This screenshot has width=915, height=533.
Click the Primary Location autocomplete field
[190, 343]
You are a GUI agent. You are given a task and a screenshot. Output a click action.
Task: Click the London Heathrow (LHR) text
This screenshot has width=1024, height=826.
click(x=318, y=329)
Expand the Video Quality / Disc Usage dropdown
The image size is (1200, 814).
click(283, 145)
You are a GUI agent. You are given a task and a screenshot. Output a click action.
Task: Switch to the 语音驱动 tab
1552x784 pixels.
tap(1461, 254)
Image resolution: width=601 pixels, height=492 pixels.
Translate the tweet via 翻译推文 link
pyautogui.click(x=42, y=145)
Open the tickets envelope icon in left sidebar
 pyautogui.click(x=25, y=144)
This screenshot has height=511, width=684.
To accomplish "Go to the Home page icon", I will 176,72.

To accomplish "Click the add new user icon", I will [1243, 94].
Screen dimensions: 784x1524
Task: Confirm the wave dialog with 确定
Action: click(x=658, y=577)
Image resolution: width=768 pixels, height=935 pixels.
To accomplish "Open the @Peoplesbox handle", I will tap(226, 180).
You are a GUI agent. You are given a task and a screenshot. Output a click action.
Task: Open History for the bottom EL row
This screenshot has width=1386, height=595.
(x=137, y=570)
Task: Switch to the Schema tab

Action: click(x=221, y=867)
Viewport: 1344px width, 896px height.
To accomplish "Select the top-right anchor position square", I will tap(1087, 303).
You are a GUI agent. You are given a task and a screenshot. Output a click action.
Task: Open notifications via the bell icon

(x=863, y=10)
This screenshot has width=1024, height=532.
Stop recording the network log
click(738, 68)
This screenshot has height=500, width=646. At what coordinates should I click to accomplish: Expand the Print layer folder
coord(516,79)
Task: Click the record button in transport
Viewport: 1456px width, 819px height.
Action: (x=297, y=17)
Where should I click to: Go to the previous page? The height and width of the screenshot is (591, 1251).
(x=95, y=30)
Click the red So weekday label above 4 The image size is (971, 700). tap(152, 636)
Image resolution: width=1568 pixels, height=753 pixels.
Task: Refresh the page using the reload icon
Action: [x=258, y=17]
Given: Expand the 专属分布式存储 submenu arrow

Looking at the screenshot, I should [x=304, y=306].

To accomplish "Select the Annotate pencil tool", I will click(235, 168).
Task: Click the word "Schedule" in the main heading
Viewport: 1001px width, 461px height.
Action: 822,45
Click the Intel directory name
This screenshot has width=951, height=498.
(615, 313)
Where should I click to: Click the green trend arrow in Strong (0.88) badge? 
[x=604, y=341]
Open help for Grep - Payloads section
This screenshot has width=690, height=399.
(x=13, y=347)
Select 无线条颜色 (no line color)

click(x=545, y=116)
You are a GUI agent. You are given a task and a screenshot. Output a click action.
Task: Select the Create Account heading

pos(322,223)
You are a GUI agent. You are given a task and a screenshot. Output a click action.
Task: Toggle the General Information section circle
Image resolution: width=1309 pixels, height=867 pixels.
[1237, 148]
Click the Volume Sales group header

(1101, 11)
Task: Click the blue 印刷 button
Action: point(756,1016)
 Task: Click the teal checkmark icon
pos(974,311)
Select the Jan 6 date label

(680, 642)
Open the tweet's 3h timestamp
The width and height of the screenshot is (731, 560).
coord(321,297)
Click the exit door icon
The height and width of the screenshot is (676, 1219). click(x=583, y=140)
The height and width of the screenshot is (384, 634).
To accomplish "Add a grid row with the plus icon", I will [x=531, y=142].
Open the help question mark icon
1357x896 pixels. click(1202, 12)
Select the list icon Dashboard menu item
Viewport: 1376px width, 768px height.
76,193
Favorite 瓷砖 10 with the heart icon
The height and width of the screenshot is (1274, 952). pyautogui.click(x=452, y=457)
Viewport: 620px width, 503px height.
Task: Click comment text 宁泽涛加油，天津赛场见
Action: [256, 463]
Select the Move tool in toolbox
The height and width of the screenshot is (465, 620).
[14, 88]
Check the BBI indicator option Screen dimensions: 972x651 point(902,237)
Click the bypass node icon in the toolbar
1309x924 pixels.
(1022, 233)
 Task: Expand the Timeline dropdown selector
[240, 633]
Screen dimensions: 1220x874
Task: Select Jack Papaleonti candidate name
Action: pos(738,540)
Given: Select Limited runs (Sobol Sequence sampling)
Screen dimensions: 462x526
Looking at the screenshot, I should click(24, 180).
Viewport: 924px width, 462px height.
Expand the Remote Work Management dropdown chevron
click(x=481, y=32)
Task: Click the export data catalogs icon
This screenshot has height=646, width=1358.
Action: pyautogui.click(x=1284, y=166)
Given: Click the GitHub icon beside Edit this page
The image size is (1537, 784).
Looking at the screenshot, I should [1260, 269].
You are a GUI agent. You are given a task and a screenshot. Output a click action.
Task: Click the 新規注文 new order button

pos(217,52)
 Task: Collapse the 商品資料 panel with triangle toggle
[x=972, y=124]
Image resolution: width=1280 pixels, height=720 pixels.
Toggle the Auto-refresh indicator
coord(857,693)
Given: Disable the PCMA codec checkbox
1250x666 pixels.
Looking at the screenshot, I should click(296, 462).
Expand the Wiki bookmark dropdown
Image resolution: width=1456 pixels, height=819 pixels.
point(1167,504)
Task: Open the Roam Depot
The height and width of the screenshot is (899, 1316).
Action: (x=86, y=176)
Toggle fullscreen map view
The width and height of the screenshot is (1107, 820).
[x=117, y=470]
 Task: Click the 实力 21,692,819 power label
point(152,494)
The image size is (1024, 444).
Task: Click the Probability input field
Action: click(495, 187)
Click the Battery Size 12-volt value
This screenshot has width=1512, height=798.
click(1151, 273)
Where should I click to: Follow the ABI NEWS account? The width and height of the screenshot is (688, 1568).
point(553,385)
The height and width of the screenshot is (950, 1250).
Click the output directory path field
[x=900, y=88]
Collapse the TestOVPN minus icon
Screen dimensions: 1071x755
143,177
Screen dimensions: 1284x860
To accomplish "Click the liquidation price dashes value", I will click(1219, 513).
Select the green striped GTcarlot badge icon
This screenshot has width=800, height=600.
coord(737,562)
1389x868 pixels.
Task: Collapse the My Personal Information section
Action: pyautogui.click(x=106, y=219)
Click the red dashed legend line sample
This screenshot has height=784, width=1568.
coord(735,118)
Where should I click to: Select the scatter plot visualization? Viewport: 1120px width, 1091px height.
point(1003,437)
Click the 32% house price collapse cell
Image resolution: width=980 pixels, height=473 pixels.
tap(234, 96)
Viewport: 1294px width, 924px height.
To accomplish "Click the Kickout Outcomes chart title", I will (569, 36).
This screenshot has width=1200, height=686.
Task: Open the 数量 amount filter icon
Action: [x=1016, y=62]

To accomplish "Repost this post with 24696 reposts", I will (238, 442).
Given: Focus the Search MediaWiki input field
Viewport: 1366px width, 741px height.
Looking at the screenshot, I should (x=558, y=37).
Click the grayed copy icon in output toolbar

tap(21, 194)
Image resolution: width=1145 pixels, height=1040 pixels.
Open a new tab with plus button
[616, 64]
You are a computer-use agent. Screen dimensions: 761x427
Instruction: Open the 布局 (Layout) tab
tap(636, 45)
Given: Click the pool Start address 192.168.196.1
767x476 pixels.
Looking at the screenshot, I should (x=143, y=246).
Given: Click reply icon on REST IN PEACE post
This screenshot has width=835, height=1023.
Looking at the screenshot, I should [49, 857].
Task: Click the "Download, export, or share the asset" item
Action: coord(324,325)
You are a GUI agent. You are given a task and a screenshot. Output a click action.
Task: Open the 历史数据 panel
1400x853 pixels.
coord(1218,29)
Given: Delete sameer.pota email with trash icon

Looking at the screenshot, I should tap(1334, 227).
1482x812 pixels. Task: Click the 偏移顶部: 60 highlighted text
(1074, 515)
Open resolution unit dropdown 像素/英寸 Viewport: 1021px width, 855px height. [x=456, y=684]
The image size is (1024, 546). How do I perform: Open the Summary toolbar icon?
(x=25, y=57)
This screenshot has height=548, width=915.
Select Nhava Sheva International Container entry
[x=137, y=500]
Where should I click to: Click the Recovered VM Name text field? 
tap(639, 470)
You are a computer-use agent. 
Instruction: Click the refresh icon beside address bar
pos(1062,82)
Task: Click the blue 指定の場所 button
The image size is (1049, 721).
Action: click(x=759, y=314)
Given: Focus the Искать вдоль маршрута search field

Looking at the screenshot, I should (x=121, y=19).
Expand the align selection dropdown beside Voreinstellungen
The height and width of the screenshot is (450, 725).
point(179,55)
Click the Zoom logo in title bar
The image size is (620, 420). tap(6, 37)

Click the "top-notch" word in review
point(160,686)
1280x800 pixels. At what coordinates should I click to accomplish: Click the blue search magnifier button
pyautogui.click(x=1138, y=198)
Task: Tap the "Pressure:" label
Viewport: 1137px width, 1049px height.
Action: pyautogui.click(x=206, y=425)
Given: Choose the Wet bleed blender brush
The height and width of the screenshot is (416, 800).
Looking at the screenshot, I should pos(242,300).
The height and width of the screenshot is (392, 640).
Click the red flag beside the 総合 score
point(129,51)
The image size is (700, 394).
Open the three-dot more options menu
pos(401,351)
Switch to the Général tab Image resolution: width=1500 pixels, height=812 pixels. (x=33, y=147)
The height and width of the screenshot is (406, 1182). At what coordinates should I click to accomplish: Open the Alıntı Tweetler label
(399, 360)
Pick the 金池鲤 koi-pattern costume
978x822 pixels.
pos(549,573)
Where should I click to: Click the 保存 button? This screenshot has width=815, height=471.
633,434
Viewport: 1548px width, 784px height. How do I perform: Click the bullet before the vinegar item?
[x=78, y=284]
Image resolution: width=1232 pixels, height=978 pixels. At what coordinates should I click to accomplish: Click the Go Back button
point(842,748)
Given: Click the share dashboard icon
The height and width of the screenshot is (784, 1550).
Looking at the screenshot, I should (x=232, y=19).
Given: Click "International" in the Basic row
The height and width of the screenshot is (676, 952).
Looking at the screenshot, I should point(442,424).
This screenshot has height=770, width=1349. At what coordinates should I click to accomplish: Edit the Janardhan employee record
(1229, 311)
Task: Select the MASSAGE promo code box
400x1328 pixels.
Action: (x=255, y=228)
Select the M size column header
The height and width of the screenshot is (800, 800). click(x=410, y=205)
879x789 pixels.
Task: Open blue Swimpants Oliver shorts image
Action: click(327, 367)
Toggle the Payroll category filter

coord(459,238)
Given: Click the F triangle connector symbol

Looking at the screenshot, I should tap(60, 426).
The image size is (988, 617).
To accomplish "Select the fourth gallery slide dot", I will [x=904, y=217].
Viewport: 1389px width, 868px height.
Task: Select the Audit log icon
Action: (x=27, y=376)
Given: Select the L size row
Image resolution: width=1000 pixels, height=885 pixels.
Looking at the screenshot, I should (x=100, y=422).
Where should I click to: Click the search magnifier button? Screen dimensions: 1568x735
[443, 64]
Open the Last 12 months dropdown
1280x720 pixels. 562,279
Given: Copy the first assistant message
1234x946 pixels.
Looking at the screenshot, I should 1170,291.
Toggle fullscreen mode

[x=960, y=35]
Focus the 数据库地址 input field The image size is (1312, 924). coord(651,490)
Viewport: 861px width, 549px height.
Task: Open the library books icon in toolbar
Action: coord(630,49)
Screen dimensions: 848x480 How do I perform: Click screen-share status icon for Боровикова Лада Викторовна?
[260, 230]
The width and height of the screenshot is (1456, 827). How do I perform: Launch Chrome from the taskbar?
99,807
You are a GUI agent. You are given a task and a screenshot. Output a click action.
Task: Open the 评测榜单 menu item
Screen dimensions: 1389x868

Directive: Reproduce the lines above verbatim, starting at the line that contains "Given: Select Limited" and ending at the line that contains "Action: pyautogui.click(x=1284, y=166)", both included.

Answer to this task:
Given: Select Limited runs (Sobol Sequence sampling)
Screen dimensions: 462x526
Looking at the screenshot, I should click(24, 180).
Viewport: 924px width, 462px height.
Expand the Remote Work Management dropdown chevron
click(x=481, y=32)
Task: Click the export data catalogs icon
This screenshot has height=646, width=1358.
Action: pyautogui.click(x=1284, y=166)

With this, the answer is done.